Consignes à suivre: Pour chaque affirmation, dites si elle correspond au texte sur Kant : répondez par oui ou non et citez mot pour mot le passage qui permet de trancher. 1. Kant fait de la « chose en soi » un postulat que l'on peut démontrer. 2. L'immortalité fait partie des postulats de l'action humaine. 3. Les stoïciens réduisaient la vertu au bonheur.

Section du texte:
Kant représente l'apogée de la
philosophie occidentale
parce qu'il en a dégagé le thème
majeur : celui de la critique.
Dans sa CRITIQUE DE LA RAISON PURE,
même
engoncée dans le carcan des
catégories d'Aristote et des
postulats d'Euclide, il a sonné le
glas du platonisme et de toute
prétention dogmatique de s'installer
dans l'être et de dire ce
qu'il est. Sa découverte
fondamentale, la plus féconde de toute
la philosophie occidentale, peut,
très simplement, se formuler
ainsi : Tout ce que je dis de
l'Être, de l'homme, de la nature,
de l'histoire, et de Dieu, c'est un
homme qui le dit. Telle est
l'âme de la philosophie critique.
Déjà, au niveau de la raison
théorique, il a fait de la « chose
en soi » un postulat, à la fois
nécessaire et indémontrable.
Indéfinissable par définition!
Au niveau de la raison pratique
celle qui traite des fins
et non des causes, il a dégagé les
postulats de toute action
proprement humaine : liberté,
immortalité, Dieu. Également
nécessaires et indémontrables.
Nullement arbitraires. Pas plus
que le postulat d'Euclide ou celui
de Riemann.
La liberté, c'est-à-dire la possibilité d'une
cause autonome,
transcendant les déterminismes
physiques sans les nier. C'est
l'expérience la plus quotidienne :
celle de l'homme pliant à
ses fins et organisant les
déterminismes sectoriels. C'est aussi
une vérité indémontrable, mais
nécessaire, sans quoi la
responsabilité n'aurait aucun sens.
Aucune action ni aucune
morale.
L'immortalité, c'est l’affirmation qu'il existe un
point de
référence, situé à l'infini,
indépendamment de tous mes désirs
et de tous mes projets partiels,
pour les juger et les évaluer.
Si ma vie était enfermée dans les
limites de ma vie, un désir
partiel, de jouissance ou de
pouvoir, pourrait être une fin en
soi, accessible avant ma mort. Ma
volonté ne peut tenter de
coïncider avec la Guidance de Dieu
qu'en postulant l'effacement
des limites de la mort.
Dieu enfin, que Kant appelle le «
souverain bien » , c'est
le postulat de l'harmonie entre le
bonheur et la vertu, entre
la nature et la liberté. Le «
souverain bien », c'est un autre
nom du « Royaume de Dieu » des
chrétiens, où causalité
et finalité ; cause première et fin
dernière, ne font qu'un. Dire :
Dieu, c'est postuler que la vie a un
sens.
Les Grecs, dit Kant, ne pouvaient
résoudre ce problème
du « souverain bien » parce qu'ils
croyaient « suffisant »
l'usage humain de la volonté et de
la raison. Ils avaient fait
de leur sage l'égal d'une divinité,
les uns, les épicuriens,
réduisant la vertu au bonheur, les
autres, les stoïciens,
réduisant le bonheur à la vertu.

Données enregistrées:
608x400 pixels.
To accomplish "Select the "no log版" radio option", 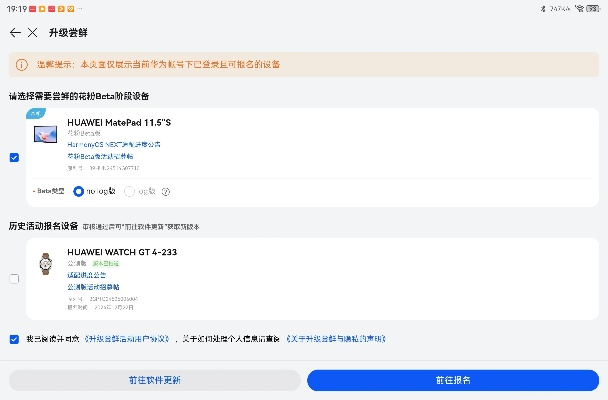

Réponse ci-dessous:
1. Non : « un postulat, à la fois nécessaire et indémontrable »
2. Oui : « postulats de toute action proprement humaine : liberté, immortalité, Dieu »
3. Non : « les stoïciens, réduisant le bonheur à la vertu »